GAAA!!!
Yesterday I got a "funny" bug report: If the user 'märrie' logs in, she gets the account of user 'marrie'. As the system in question gets it's data from a combination of different sources (SAP, a semi-external single sign on system, some local data) I expected some hellish encoding problems (which would be strange, because we switched the whole system over to utf8 two years ago).
So I start my bug-hunt at the lowest level and connect to the MySQL DB. I do a quick "select username from users where username = 'märrie"' (just for basic sanity checking) and get back:
marrie
märrie
WTF??
To cut a long bug-hunt short: MySQL considers 'ä' and 'a' to be the same character (at least when using default utf8 settings) - not only for sorting, where this makes a little bit sense, but also for selecting, which is totally pointless.

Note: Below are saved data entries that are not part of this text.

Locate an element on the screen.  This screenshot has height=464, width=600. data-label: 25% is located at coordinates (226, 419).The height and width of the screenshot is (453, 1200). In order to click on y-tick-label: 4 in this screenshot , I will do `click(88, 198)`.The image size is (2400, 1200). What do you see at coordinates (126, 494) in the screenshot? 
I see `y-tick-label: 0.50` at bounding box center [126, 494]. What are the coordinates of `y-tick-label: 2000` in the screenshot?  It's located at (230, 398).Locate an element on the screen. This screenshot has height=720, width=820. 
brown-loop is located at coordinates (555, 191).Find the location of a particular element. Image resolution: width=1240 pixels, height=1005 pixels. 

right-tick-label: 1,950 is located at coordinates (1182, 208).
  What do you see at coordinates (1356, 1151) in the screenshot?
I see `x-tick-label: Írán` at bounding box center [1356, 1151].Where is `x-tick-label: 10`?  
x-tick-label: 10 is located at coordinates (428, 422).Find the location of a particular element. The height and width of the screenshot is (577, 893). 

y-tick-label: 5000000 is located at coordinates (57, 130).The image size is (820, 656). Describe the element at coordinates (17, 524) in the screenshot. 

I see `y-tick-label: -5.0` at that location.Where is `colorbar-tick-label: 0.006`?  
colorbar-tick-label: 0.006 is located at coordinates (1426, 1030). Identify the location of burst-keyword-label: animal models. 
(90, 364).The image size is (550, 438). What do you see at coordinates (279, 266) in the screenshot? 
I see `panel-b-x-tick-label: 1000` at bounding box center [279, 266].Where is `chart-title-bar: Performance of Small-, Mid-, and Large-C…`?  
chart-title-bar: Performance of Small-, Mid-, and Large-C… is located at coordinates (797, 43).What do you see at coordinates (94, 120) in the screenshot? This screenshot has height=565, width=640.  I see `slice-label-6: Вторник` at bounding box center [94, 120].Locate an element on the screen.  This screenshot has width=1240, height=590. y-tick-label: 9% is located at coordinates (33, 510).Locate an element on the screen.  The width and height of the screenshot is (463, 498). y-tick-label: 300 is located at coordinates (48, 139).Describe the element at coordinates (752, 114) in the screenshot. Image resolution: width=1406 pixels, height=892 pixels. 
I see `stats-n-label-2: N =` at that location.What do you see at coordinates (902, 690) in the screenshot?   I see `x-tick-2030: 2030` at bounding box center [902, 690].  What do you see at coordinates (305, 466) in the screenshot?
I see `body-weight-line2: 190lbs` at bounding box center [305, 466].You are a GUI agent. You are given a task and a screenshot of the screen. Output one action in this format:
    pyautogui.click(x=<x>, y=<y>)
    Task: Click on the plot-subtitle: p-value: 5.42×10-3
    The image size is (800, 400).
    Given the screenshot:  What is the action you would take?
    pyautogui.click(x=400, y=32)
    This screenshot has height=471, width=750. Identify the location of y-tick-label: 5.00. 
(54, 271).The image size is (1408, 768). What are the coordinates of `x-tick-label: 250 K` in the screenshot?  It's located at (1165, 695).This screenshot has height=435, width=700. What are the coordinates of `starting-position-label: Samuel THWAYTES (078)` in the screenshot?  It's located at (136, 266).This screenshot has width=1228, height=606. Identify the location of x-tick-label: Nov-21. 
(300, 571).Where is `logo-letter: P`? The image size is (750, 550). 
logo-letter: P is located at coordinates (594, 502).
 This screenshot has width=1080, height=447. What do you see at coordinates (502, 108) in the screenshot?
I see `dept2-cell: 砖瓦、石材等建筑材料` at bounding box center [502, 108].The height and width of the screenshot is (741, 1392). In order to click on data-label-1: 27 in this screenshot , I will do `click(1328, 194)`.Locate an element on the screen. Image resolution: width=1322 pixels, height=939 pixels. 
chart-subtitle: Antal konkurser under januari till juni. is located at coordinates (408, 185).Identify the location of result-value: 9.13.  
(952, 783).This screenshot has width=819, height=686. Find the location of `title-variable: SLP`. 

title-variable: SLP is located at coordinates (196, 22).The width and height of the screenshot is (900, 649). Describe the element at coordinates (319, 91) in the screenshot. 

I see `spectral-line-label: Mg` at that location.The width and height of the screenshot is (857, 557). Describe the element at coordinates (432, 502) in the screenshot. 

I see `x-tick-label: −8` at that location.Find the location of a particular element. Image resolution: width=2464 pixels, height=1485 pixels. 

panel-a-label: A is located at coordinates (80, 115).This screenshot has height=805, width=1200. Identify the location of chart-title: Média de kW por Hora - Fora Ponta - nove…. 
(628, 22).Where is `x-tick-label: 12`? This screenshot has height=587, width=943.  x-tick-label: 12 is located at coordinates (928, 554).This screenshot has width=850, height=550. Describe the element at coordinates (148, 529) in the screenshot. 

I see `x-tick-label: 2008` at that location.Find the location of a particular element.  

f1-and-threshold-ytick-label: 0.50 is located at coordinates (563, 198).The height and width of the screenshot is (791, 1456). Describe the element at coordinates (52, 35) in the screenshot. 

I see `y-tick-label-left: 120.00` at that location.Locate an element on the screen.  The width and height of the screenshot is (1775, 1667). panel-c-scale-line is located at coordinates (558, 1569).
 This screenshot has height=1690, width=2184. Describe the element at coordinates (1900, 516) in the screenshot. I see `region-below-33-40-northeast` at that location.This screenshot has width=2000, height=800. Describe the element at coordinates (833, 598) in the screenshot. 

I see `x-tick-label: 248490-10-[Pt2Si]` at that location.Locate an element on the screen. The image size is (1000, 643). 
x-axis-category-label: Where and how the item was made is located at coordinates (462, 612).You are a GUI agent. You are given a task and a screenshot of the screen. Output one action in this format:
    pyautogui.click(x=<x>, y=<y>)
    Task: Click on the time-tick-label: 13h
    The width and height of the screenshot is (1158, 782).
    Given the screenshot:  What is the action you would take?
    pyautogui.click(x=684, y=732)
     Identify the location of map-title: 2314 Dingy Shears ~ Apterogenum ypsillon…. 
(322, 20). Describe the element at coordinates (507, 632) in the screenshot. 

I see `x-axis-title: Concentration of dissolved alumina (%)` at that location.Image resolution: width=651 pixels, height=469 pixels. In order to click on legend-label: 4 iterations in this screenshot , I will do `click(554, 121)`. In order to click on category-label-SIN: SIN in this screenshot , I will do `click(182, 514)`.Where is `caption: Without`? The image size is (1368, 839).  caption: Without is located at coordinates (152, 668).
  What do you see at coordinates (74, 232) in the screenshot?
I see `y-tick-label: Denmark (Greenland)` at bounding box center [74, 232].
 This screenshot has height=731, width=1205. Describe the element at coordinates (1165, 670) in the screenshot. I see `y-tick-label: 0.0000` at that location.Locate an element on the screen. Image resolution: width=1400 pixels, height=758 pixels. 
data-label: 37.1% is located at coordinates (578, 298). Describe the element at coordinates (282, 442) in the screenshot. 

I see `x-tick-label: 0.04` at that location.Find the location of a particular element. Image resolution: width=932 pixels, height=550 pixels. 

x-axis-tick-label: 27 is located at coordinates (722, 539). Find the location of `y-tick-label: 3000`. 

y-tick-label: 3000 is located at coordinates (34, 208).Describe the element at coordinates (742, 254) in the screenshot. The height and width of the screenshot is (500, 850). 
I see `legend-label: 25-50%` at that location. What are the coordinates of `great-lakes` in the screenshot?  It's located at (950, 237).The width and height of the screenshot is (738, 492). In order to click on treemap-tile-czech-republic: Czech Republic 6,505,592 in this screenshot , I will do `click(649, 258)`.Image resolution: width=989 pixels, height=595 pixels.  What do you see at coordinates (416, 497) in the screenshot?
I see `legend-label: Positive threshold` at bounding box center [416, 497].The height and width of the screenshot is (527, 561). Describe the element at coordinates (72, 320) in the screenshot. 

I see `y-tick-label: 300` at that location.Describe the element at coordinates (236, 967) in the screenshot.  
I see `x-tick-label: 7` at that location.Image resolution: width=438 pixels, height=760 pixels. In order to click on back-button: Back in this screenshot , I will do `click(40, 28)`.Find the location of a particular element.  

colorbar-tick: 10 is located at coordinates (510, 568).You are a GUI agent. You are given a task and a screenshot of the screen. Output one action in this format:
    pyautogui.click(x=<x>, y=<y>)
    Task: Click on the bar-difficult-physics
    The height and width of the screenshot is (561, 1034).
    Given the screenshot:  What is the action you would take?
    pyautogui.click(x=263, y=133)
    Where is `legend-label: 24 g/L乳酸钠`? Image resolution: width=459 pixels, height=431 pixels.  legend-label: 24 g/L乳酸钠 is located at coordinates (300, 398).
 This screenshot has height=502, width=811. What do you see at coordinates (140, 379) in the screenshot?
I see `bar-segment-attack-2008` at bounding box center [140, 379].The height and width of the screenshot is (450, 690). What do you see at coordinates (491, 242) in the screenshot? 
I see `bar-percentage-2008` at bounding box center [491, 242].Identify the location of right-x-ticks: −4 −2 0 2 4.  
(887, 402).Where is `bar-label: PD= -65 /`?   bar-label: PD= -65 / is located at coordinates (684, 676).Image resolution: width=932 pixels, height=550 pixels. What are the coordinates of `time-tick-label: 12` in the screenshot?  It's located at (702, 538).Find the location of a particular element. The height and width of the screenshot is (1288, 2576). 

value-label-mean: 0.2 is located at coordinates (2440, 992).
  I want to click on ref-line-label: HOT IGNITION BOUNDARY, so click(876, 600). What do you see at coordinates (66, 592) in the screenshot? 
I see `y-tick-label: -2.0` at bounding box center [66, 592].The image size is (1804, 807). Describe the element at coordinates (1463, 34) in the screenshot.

The solution: use a collate of 'utf8_bin':
mysql> SELECT 'ä' = 'a' COLLATE utf8_general_ci;
+------------------------------------+
| 'ä' = 'a' COLLATE utf8_general_ci |
+------------------------------------+
| 1 |
+------------------------------------+
1 row in set (0.00 sec)
mysql> SELECT 'ä' = 'a' COLLATE utf8_bin;
+-----------------------------+
| 'ä' = 'a' COLLATE utf8_bin |
+-----------------------------+
| 0 |
+-----------------------------+
1 row in set (0.00 sec)
/me hates MySQL!
$ cd projects/MahDayJobb/
$ cat sql/schemapatch-00039.sql
ALTER DATABASE CHARACTER SET = 'utf8' COLLATE = 'utf8_unicode_ci';